Serum Amyloid P Component (SAP)-Like Protein From Botryllid Ascidians Provides a Clue to Amyloid Function

1Department of Biology, UCLA School of Medicine, Los Angeles, California 90024, USA
2Department of Microbiology, University of Arizona College of Medicine, Tucson, Arizona 85724, USA
3Sir William Dunn School of Pathology, Oxford University, South Parks Rd., Oxford OX1 3RE, UK

Received 25 July 1991; Accepted 12 February 1992

Copyright © 1992 Hindawi Publishing Corporation. This is an open access article distributed under the Creative Commons Attribution License, which permits unrestricted use, distribution, and reproduction in any medium, provided the original work is properly cited.


The HA-1 lectin isolated from Botrylloides leachii has an amino acid composition similar to that of mammalian serum amyloid protein (SAP).
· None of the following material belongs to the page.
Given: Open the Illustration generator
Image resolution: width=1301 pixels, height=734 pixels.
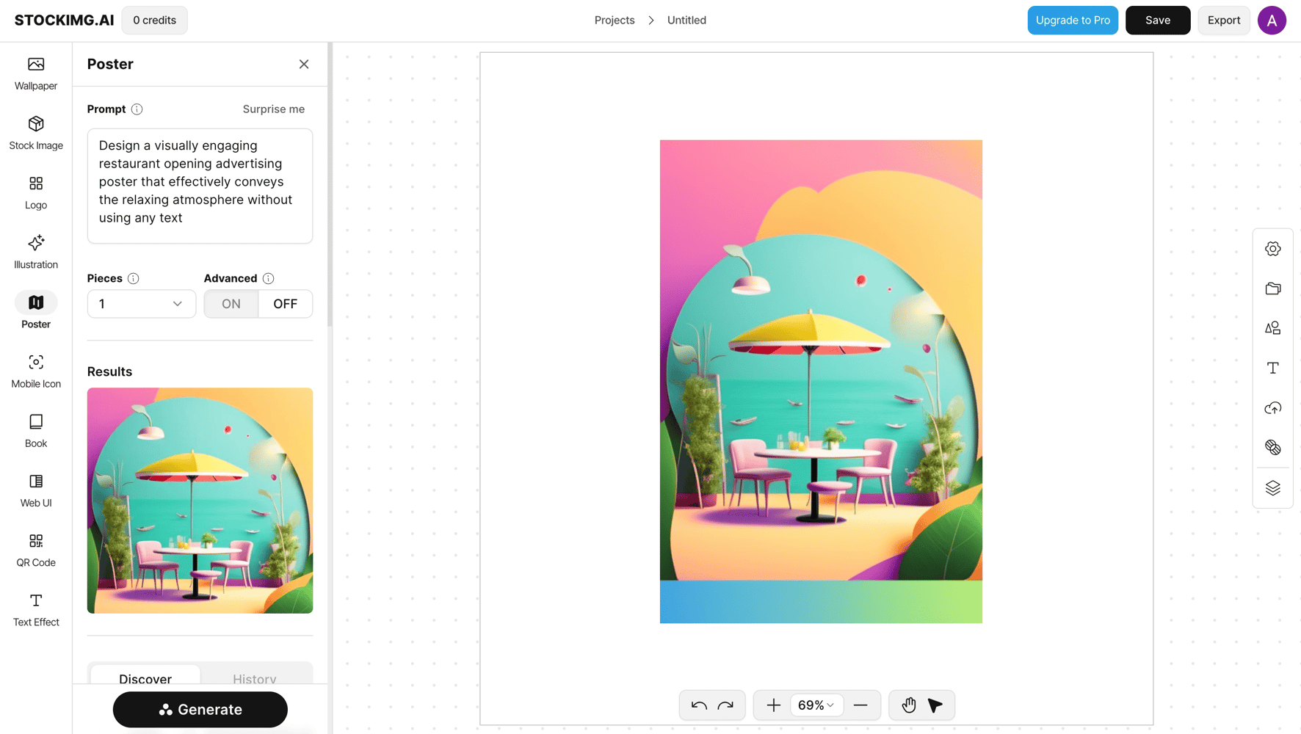Looking at the screenshot, I should 35,252.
SAP is a universal component of mammalian amyloid deposits. Like SAP, HA-1 has a disc ultrastructure, and antibody to HA-1 binds both (a) to amyloidlike fibers deposited between rejected Botrylloides colonies and (b) to cerebral amyloid deposits in Alzheimer's disease brains. Deposition of protochordate amyloid within rejection sites and surrounding fouling organisms implies that these fibers function as barriers to allogeneic and infectious challenge. Similarly, mammalian amyloid may also function to contain inflammatory lesions and to limit the spread of certain infections. Pathological amyloidotic conditions in humans, such as Alzheimer's disease, may result from unregulated expression of this primitive encapsulation response.